+++ Task data

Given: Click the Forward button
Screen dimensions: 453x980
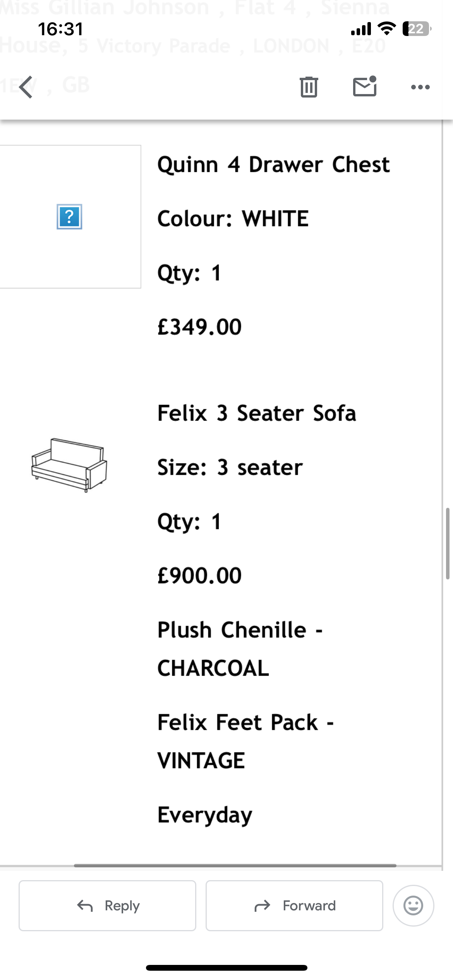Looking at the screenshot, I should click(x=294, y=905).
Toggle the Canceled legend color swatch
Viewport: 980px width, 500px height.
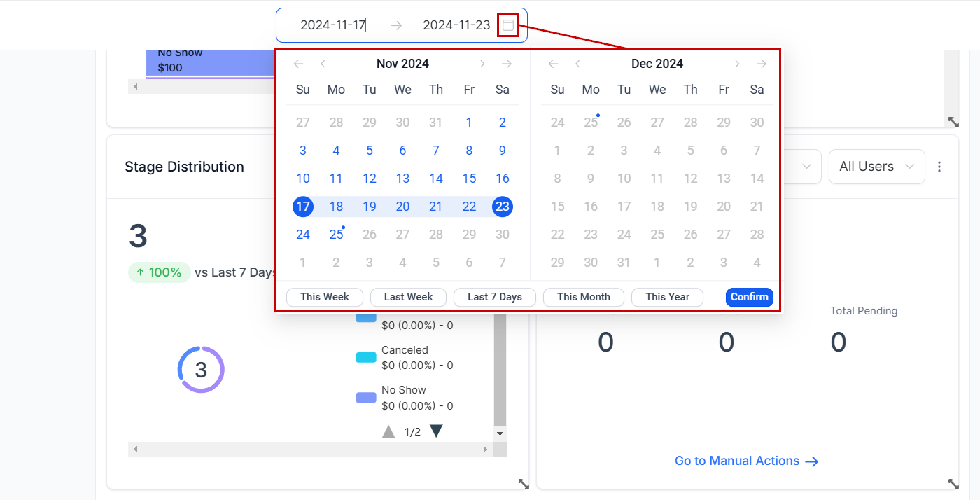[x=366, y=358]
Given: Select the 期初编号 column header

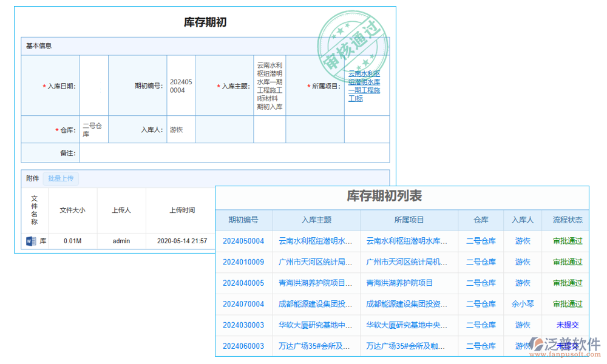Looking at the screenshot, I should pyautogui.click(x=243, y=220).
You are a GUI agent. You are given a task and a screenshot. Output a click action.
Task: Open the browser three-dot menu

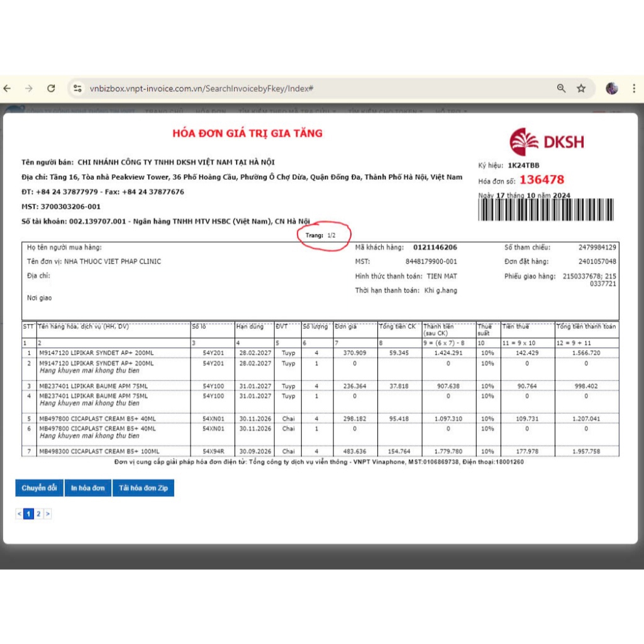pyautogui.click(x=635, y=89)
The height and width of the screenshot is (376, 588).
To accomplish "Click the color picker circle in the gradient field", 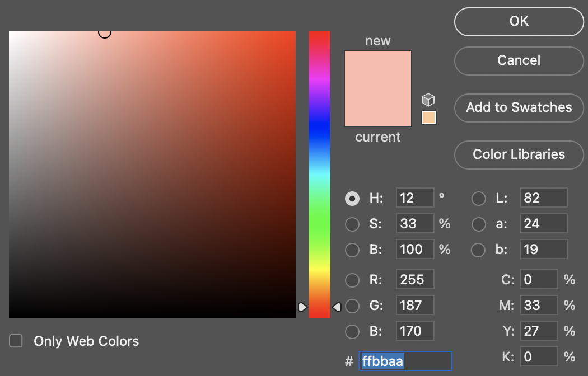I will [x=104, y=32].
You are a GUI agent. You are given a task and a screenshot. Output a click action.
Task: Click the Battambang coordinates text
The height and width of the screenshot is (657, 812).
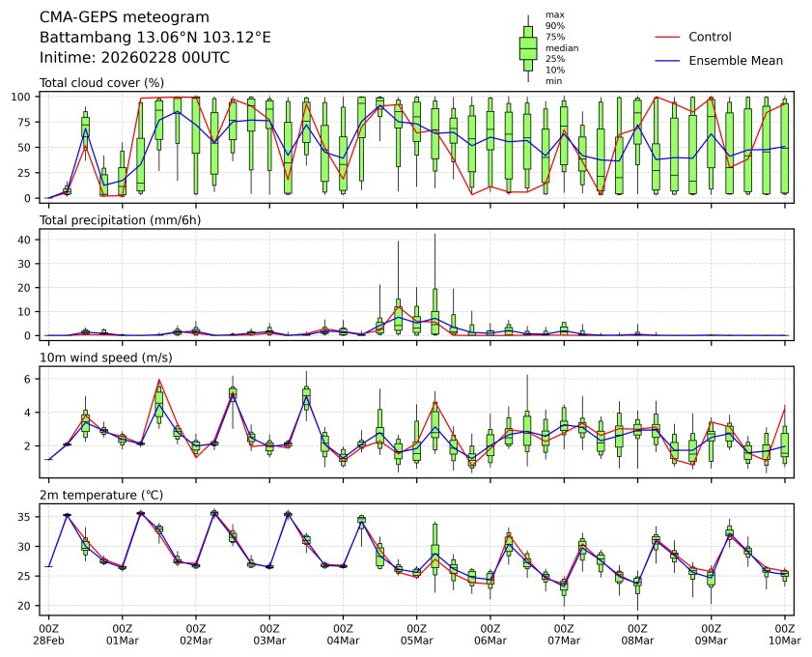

++++++
+++ Task data

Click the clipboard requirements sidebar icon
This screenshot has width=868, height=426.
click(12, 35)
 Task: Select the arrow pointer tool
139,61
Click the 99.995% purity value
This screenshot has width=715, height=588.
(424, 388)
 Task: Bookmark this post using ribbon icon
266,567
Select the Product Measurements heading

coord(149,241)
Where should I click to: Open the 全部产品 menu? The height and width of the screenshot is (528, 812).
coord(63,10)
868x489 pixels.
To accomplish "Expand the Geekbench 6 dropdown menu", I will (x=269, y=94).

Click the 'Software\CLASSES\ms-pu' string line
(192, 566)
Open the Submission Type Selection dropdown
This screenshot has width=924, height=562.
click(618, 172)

++++++

**Task details**
What are the lines, exactly as written above, from the line with "Task: Click the Battambang coordinates text" to the line with "The height and width of the screenshot is (657, 812).", both included? Output only those.

**Task answer**
Task: Click the Battambang coordinates text
The height and width of the screenshot is (657, 812).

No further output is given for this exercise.